--- start of Provided information ---

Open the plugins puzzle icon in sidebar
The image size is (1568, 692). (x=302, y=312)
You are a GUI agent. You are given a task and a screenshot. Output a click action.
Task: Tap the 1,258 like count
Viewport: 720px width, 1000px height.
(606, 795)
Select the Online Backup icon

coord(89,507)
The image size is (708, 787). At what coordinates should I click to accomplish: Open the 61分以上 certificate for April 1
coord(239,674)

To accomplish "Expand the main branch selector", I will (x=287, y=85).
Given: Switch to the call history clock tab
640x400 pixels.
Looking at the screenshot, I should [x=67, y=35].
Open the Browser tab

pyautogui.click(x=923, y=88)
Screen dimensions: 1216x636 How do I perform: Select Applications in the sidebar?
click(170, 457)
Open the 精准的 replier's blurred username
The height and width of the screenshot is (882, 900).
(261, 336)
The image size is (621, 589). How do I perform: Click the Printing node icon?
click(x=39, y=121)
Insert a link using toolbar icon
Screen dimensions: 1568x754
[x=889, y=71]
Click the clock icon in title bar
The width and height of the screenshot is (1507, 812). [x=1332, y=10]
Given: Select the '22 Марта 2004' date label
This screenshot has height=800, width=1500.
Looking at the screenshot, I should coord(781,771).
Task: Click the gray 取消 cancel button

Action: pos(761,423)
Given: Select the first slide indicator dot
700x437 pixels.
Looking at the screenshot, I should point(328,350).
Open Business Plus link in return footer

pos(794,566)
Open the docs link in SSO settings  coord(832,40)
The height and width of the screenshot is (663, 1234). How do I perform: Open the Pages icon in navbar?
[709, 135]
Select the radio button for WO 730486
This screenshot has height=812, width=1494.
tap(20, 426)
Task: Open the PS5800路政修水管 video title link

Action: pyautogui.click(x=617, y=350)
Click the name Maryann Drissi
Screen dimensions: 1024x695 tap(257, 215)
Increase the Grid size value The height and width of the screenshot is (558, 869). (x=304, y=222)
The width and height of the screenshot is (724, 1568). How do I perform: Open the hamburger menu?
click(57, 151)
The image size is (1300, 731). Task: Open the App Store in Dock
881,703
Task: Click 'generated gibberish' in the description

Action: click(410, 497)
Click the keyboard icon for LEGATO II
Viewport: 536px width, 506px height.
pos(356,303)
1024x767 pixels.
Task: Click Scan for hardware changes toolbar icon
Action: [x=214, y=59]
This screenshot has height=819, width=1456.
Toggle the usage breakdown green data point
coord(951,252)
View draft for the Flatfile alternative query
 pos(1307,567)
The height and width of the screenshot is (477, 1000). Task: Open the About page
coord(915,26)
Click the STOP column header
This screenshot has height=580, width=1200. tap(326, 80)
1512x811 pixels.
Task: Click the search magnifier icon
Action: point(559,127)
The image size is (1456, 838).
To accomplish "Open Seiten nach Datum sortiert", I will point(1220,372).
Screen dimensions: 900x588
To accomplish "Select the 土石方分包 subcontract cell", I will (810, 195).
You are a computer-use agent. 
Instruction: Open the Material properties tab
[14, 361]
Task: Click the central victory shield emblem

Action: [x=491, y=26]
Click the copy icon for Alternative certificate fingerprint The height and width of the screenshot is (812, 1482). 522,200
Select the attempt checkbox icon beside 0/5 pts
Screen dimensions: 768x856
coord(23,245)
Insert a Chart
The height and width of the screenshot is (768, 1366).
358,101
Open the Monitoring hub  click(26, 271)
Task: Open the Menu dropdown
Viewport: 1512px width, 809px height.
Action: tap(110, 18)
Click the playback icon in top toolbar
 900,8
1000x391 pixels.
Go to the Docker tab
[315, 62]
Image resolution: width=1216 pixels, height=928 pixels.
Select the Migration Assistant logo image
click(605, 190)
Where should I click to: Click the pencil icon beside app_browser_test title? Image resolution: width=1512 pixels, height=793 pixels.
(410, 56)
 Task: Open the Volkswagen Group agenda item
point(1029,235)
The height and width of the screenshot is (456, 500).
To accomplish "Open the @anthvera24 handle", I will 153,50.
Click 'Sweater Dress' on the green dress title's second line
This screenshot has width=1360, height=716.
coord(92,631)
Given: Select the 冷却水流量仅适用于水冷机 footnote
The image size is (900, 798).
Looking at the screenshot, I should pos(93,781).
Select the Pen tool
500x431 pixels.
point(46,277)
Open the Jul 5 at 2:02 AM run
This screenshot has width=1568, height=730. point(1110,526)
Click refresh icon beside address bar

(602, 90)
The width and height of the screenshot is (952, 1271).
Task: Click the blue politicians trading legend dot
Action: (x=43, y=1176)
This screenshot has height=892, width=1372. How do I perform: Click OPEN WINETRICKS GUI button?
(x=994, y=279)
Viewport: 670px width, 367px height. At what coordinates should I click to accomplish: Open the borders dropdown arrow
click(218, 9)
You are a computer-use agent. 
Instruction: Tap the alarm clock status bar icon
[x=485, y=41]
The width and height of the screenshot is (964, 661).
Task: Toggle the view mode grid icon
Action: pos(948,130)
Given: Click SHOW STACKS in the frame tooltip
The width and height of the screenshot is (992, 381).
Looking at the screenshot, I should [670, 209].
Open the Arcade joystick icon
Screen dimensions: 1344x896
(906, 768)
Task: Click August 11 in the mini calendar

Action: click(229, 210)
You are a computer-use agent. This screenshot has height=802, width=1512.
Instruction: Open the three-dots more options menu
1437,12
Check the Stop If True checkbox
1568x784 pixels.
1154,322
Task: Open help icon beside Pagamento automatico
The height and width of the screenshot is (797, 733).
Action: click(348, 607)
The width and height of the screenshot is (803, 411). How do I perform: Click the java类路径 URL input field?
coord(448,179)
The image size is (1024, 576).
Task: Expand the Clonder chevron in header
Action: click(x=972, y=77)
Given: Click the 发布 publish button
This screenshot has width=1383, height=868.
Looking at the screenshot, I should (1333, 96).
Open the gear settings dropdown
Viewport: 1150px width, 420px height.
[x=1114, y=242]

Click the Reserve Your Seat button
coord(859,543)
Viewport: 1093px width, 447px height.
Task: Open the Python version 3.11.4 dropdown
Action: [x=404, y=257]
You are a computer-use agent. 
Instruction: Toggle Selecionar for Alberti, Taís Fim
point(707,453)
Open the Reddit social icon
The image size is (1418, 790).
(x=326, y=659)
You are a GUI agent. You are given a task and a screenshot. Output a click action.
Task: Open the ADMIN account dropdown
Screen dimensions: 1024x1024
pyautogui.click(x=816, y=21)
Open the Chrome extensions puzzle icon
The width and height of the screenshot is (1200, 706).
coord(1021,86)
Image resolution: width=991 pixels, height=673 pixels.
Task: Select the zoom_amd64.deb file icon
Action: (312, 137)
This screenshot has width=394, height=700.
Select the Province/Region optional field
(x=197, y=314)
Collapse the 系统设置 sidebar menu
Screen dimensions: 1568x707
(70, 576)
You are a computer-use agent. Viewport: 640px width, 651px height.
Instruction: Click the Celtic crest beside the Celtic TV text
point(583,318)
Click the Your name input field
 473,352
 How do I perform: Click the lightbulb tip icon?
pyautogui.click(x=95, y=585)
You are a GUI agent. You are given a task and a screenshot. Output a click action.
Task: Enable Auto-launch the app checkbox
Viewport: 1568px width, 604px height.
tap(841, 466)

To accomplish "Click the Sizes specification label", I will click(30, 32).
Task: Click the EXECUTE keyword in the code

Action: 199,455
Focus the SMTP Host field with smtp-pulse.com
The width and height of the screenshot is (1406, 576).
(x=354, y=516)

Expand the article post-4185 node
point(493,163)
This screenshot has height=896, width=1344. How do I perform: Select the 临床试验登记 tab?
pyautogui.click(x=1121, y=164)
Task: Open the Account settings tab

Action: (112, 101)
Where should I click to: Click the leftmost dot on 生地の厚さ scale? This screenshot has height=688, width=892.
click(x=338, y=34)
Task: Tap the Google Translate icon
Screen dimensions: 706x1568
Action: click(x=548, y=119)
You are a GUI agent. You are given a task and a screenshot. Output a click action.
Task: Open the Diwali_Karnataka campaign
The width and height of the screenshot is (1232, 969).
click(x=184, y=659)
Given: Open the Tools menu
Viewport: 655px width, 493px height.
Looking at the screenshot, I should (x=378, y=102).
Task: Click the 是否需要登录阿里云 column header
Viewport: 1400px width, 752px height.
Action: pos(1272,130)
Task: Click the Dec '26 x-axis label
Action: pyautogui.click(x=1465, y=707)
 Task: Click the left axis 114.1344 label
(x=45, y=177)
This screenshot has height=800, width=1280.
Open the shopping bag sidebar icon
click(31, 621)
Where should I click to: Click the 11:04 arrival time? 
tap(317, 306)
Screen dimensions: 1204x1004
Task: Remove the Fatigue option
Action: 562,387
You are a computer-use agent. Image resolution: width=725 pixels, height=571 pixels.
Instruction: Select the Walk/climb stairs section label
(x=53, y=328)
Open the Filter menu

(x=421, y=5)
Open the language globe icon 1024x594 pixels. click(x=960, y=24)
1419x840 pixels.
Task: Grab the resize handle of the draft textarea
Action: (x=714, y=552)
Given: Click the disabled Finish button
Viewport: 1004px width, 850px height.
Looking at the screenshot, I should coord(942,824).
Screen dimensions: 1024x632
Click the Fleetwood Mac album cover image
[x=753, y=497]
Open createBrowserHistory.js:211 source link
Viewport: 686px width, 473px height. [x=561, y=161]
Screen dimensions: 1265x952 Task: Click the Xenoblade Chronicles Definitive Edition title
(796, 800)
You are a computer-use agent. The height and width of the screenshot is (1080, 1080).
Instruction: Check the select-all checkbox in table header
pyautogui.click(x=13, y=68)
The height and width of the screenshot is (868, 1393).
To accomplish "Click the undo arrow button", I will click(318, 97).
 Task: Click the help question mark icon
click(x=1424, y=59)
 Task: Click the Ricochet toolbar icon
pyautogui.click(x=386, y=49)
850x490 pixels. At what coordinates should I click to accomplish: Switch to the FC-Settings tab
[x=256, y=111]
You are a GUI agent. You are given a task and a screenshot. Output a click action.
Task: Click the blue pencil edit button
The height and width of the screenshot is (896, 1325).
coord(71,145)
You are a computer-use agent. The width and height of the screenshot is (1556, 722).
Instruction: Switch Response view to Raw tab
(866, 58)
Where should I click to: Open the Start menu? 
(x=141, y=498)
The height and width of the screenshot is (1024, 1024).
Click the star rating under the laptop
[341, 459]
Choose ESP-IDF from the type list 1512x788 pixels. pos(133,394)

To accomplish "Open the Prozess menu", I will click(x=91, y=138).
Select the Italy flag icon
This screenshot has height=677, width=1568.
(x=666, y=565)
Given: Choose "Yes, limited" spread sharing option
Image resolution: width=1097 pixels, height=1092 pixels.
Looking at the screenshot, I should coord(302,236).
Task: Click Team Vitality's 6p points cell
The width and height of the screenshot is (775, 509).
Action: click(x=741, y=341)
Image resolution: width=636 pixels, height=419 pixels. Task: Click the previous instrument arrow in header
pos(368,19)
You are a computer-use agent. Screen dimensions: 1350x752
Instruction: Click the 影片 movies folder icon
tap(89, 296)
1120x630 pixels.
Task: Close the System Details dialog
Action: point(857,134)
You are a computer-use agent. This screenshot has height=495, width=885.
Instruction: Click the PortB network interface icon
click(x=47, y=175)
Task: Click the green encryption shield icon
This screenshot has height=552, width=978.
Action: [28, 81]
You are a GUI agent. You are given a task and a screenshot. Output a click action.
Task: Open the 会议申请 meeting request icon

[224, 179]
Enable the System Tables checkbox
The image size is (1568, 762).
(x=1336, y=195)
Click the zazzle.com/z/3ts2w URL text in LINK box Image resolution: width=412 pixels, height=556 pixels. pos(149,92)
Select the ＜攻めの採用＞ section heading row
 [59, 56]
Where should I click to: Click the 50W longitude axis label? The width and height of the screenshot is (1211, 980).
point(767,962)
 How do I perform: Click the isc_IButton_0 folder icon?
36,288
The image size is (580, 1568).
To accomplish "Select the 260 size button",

--- end of Provided information ---

### [Challenge]
Reproduce the records above word for word, from the first line through the line containing "coord(239,674)".

### [Response to the task]
Open the plugins puzzle icon in sidebar
The image size is (1568, 692). (x=302, y=312)
You are a GUI agent. You are given a task and a screenshot. Output a click action.
Task: Tap the 1,258 like count
Viewport: 720px width, 1000px height.
(606, 795)
Select the Online Backup icon

coord(89,507)
The image size is (708, 787). At what coordinates should I click to accomplish: Open the 61分以上 certificate for April 1
coord(239,674)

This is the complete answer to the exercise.